*EXERCISE*. Below are some records. Print exactly the lines between the one holding "Screenshot is 2560x1440." and the one holding "Sécurités sanitaires à l'hôpital (180, 633)", inclusive, and nothing else.

(Pixel coordinate grounding data)
▬▬▬▬▬▬▬▬▬▬
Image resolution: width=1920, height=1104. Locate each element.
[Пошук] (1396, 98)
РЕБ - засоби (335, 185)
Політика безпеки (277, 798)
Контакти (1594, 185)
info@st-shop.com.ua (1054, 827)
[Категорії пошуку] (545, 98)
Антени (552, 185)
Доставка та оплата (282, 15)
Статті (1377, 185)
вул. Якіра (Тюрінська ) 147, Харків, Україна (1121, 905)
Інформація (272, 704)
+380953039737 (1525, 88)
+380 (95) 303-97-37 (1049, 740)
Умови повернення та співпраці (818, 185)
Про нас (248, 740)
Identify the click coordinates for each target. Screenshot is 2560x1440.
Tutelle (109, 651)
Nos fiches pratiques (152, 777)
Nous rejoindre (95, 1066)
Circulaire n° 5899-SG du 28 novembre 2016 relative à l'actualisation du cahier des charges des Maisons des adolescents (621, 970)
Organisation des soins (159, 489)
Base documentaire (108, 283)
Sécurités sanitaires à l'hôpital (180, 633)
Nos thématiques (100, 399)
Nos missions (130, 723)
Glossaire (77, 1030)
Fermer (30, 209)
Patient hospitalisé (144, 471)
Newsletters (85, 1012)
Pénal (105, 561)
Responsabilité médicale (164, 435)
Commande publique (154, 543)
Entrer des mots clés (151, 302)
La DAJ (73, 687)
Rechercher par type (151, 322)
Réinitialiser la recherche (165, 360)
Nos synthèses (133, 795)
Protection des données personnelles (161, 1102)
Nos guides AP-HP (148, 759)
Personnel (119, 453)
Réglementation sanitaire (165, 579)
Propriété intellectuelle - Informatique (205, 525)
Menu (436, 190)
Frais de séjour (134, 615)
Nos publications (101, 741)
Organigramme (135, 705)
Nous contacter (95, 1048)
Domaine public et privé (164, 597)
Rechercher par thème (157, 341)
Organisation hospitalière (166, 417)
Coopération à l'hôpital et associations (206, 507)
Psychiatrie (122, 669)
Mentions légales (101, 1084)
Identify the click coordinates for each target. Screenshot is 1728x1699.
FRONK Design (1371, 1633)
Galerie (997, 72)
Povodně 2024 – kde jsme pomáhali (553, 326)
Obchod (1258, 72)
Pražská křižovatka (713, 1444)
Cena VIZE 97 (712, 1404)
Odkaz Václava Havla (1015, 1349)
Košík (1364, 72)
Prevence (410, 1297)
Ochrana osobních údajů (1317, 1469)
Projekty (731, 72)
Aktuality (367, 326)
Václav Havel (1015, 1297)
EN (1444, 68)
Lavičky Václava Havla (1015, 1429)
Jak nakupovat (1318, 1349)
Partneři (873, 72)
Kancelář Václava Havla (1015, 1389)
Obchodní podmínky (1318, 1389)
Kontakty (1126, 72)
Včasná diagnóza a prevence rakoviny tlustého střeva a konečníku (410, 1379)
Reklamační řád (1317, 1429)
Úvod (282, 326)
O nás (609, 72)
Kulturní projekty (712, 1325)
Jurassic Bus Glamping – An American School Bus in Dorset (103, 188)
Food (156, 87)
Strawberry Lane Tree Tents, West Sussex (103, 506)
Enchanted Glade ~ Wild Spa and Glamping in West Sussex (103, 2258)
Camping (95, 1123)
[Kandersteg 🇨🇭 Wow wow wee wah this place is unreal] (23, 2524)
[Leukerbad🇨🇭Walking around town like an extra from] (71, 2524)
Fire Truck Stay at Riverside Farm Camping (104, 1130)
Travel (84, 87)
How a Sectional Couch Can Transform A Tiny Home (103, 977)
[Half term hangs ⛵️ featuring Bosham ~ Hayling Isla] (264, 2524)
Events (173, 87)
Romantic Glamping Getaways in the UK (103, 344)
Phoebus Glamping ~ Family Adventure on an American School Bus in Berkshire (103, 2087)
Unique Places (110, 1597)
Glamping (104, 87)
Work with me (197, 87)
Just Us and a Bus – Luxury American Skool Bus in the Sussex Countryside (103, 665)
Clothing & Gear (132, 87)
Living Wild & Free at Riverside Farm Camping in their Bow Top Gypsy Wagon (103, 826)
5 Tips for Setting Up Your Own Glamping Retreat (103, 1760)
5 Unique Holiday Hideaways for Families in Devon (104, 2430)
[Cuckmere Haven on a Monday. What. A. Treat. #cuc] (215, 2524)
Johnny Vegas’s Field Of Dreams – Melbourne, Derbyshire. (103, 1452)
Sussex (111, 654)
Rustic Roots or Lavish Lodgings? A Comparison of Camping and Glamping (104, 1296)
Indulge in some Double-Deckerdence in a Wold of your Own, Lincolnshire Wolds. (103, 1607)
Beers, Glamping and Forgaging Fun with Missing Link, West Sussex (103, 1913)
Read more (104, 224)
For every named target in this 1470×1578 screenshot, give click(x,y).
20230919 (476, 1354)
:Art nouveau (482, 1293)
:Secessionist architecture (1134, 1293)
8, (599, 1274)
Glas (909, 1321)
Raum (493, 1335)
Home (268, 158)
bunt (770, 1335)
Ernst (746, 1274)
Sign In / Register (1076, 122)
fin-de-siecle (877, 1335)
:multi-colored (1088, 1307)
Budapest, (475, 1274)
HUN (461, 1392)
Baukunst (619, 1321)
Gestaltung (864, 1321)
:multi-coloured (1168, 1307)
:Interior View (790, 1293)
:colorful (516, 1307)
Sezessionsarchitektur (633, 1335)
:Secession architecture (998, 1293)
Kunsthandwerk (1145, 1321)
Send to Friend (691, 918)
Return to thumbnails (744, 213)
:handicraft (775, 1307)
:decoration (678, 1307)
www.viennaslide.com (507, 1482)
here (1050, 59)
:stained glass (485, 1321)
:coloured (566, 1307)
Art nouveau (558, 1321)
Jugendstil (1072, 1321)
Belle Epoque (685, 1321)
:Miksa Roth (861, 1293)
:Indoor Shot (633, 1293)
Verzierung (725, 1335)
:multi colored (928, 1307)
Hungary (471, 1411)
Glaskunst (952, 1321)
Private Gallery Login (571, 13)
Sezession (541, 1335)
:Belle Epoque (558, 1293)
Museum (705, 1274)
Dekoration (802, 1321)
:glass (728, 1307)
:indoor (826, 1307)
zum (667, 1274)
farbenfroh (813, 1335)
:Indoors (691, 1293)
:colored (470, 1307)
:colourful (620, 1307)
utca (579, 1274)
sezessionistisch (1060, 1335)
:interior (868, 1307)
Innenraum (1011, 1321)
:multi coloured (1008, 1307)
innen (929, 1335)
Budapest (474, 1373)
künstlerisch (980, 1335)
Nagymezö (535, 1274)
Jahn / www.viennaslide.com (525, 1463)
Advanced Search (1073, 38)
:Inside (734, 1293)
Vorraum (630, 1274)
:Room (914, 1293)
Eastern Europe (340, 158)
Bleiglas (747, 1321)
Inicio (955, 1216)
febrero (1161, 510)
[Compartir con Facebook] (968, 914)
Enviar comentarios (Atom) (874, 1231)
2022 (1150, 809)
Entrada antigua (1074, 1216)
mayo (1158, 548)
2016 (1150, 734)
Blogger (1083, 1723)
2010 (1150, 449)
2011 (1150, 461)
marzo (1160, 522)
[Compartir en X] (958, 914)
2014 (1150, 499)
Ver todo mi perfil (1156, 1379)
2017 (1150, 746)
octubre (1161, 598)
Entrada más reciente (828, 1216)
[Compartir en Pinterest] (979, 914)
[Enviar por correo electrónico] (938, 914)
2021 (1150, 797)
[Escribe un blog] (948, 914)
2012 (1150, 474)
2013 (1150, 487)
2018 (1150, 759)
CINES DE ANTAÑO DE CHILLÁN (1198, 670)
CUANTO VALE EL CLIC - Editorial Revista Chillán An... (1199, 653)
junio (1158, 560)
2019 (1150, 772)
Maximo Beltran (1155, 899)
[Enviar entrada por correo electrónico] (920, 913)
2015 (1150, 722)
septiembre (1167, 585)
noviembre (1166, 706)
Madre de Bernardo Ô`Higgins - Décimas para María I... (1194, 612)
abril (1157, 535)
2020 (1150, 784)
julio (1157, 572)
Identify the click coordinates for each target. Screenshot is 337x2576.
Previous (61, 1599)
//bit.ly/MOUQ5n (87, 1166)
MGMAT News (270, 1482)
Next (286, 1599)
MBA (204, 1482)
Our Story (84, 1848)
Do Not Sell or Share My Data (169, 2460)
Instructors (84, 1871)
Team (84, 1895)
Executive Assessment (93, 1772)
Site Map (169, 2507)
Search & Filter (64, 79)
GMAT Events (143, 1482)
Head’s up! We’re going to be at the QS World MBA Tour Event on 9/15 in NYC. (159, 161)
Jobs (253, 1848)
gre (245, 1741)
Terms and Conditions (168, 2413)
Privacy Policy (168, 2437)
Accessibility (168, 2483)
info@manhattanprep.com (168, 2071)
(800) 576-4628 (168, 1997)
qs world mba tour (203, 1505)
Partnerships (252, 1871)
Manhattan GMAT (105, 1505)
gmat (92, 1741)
▬▬▬▬▬▬▬▬▬▬
*RESPONSE AREA*.
Identify the click coordinates for each target. Screenshot is 2560x1440.
Tutelle (109, 651)
Nos fiches pratiques (152, 777)
Nous rejoindre (95, 1066)
Circulaire n° 5899-SG du 28 novembre 2016 relative à l'actualisation du cahier des charges des Maisons des adolescents (621, 970)
Organisation des soins (159, 489)
Base documentaire (108, 283)
Sécurités sanitaires à l'hôpital (180, 633)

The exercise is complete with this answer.